STATEN ISLAND, N.Y. – Two members of the American environmental movement yesterday put a little wind in the sails of Borough Hall’s proposal to build electricity-generating wind turbines at the old Fresh Kills landfill.

“Turning what was once a landfill into a multiple-turbine wind farm is a bold plan that should be used as a model in other cities,” said Patrick Moore, a co-founder and former leader of Greenpeace who is now chairman and chief scientist of Greenspirit Strategies Ltd.

Moore and Norris McDonald, president of the African American Environmental Association, met with Borough President James P. Molinaro and top staffers yesterday in Borough Hall to voice their support.

Both men are advisers to the New York Affordable Reliable Electricity Alliance (New York AREA), a coalition of businesses and labor and community groups that looks to ensure the New York area has an ample and reliable electrical supply.

Molinaro said yesterday that City Hall has been receptive to his plan, but he added that “lots of things remain up in the air,” including how control of the 2,100-acre landfill, which is slated to become a park, will be divided between the city Parks and Sanitation departments.

“There’s no logical reason why people should oppose it,” Molinaro said of the turbine proposal.

He wants concrete action on the wind farm “that can’t be reversed” before he leaves office at the end of 2009, lest his Borough Hall successor decline to pursue the project, Molinaro added.

Wind energy is “good for Staten Island’s economy and environment,” McDonald said.

“Speaking as a chronic acute asthmatic, Borough President Molinaro’s initiative is not only a welcome change, but is necessary to improve the air quality of New York City,” he said.

Moore said the only way the U.S. can move away from reliance on fossil fuels and reduce pollution is by generating more hydroelectric, nuclear and wind-generated power.

He said AREA would use its contacts in government and elsewhere to lobby on the project’s behalf.

“We have a strong voice,” Moore told the Advance. “A strong network.”

“We’ll need you to weigh in,” Molinaro told the environmentalists. “We’ll let you know where and when.”

By Tom Wrobleski

Staten Island Advance

21 September 2007

This article is the work of the source indicated. Any opinions expressed in it are not necessarily those of National Wind Watch.
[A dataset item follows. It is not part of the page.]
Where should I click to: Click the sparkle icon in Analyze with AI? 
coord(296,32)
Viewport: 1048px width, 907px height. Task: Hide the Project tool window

The copyright of this article resides with the author or publisher indicated. As part of its noncommercial effort to present the environmental, social, scientific, and economic issues of large-scale wind power development to a global audience seeking such information, National Wind Watch endeavors to observe “fair use” as provided for in section 107 of U.S. Copyright Law and similar “fair dealing” provisions of the copyright laws of other nations. Send requests to excerpt, general inquiries, and comments via e-mail.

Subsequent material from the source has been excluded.